By: Daniel Hoffman One doctor describes the benefits and challenges of being an independent physician and why he hasn't sold his practice to a hospital.
By: Daniel Hoffman
In 1978, I decided to open a general practice on the north end of a city in Central Illinois. I had no experience or training of any kind in starting a practice.
I rented a small office in a strip mall. The local bank gave me a loan so that I could put in three exam rooms, two bathrooms, a waiting area, and small room for a desk and books. I hired a young lady who could answer the phone and type. In those days, marketing was limited to putting an announcement in the paper that you were in practice. My first day I saw six patients.

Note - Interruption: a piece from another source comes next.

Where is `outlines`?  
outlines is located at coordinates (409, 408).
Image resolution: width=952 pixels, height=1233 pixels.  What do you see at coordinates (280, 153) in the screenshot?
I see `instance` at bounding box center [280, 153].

It grew from there and eventually I was able to hire a girl to assist on the clinical side of the practice. The area I had rented also had two other offices, which I absorbed as time passed. I ended up with a 3400 sq foot office and seven exam rooms. These days, I have seven employees trying to keep up with me, while I work five-and-a-half days a week. Also, I make rounds at the hospital after I close the office.
Over the years, medicine has changed. The three hospitals started buying the practices. They made me an offer, which I declined. I could not see working for a salary and letting the hospital make a profit off of all the time I spent building the practice. As an employee, I would not have tax deductions and thus would owe a lot more in taxes. My salary would be controlled and benefits would be out of my hands. The hospital offed a 401K, disability insurance, health insurance and basic malpractice coverage. On my own, I chose better health insurance, nursing home insurance, group and individual disability insurance, an employer- vested retirement plan, and much higher limits on the malpractice insurance.
Naturally, it hasn't all been peaches and cream. I am the last independent primary care on staff. I have no coverage as the hospital physicians will not help with call. I tried recruiting but we have a whole generation of doctors who want a job not a profession. Computers and ICD-10 have not been my friends.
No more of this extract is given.